[PASSAGE GIVEN]
========
Address
- 35200 West 91st St. De Soto, Kansas, 66018 United States
- Coordinates: 38°58′38″N 94°58′13″W﻿ / ﻿38.9773°N 94.9702°W

District information
- Type: Public
- Grades: K to 12

Other information
- Website: usd232.org

= De Soto USD 232 =

Public school district in De Soto, Kansas

De Soto USD 232 is a public unified school district headquartered in De Soto, Kansas, United States. The district includes the communities of De Soto, 60% of Shawnee, 40% of Lenexa, fraction of Olathe, and nearby rural areas.

==History==
As of the 2013–2014 school year, the district's attendance is roughly 7,000.

The district encompasses over 100 sqmi, serving the city of De Soto and approximately 60% of Shawnee, 40% of Lenexa, fraction of Olathe, and rural parts of the county. Most of the district's students live in the City of Shawnee.
========
[DATA SHOWN]

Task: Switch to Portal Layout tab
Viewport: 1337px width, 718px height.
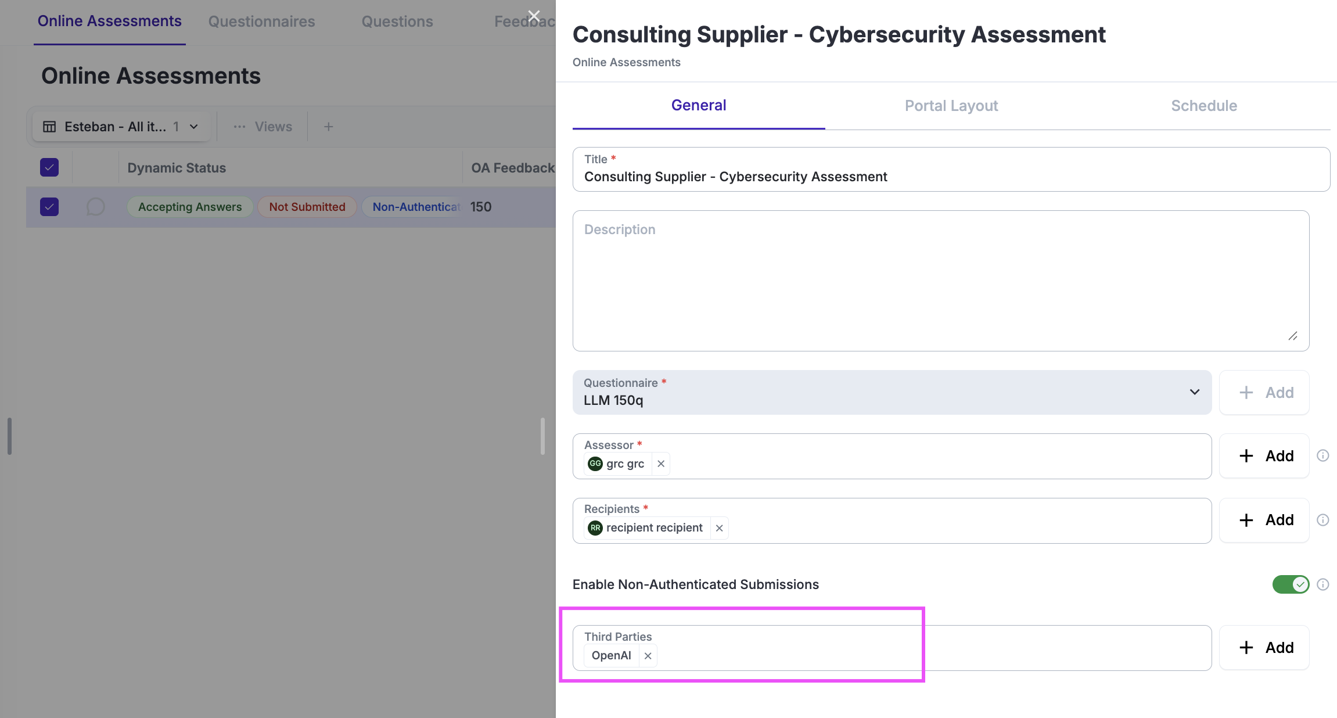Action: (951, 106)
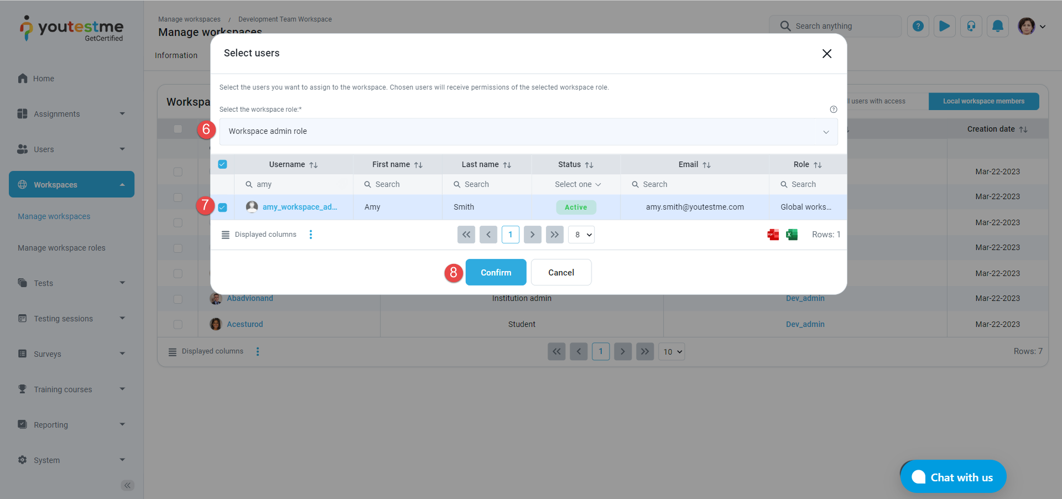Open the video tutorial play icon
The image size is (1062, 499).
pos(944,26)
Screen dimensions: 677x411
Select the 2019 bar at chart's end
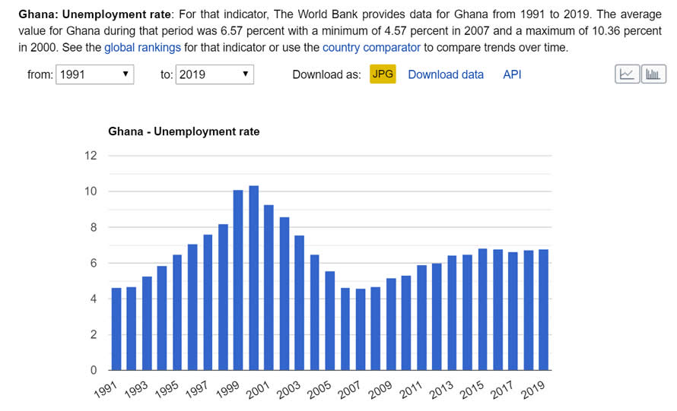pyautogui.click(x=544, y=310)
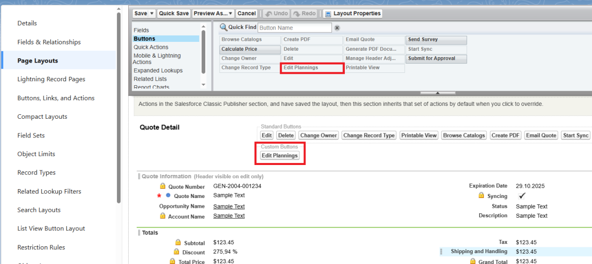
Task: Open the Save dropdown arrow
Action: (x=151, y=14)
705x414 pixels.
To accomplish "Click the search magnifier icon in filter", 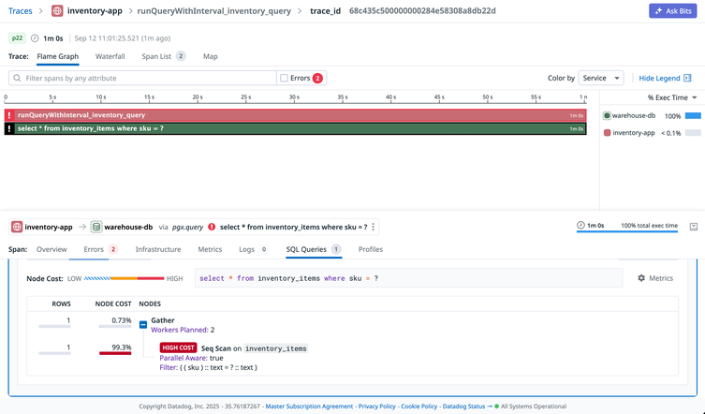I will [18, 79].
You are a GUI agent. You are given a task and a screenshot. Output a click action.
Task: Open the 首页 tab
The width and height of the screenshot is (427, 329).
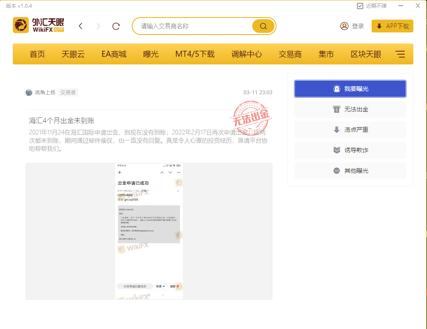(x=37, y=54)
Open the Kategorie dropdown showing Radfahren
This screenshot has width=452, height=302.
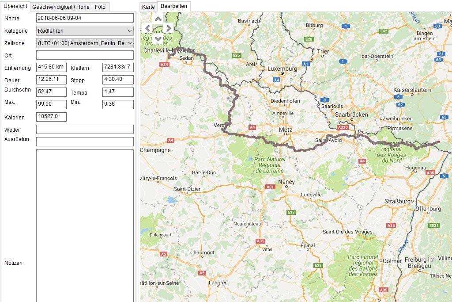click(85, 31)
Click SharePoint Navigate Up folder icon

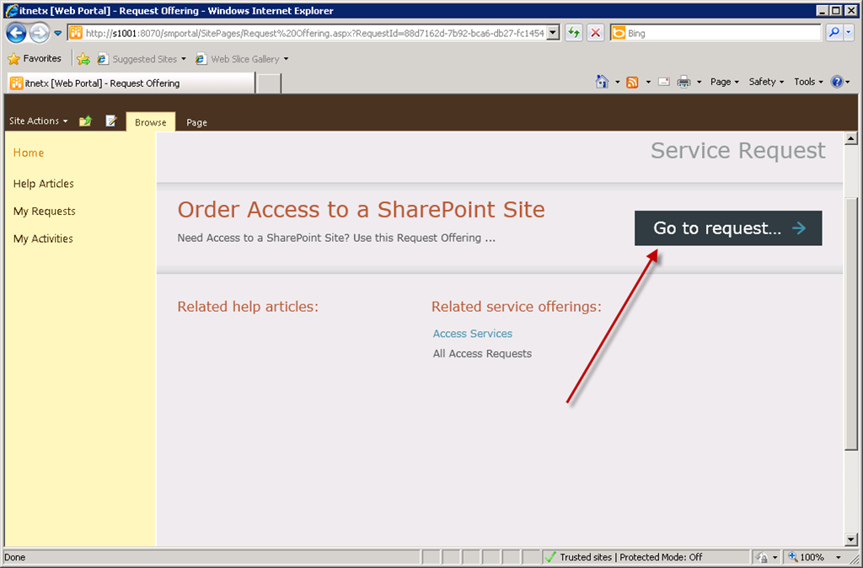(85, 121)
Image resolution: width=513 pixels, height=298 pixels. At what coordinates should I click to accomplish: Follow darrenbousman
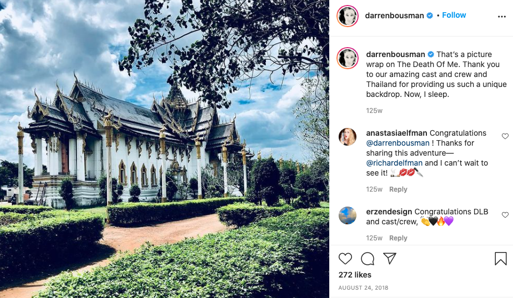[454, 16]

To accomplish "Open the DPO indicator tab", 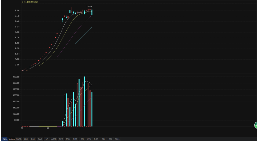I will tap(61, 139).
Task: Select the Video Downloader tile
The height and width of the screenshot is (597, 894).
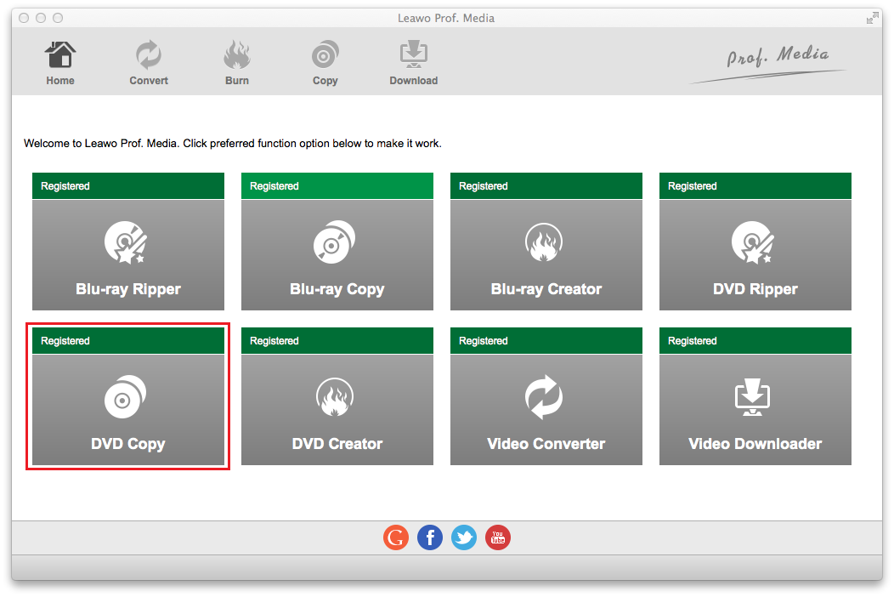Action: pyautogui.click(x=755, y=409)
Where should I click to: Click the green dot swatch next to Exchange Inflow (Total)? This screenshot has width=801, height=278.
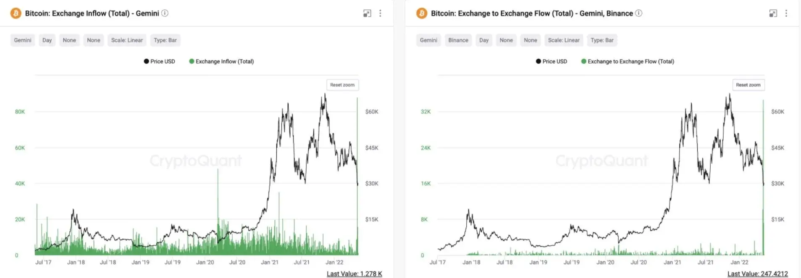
========
[PROBLEM TO WORK ON] Return the passage of the De Soto USD 232 text between "District information" and "nearby rural areas.", inclusive, copied word for word.

[OUTPUT OF THE EXERCISE]
District information
- Type: Public
- Grades: K to 12

Other information
- Website: usd232.org

= De Soto USD 232 =

Public school district in De Soto, Kansas

De Soto USD 232 is a public unified school district headquartered in De Soto, Kansas, United States. The district includes the communities of De Soto, 60% of Shawnee, 40% of Lenexa, fraction of Olathe, and nearby rural areas.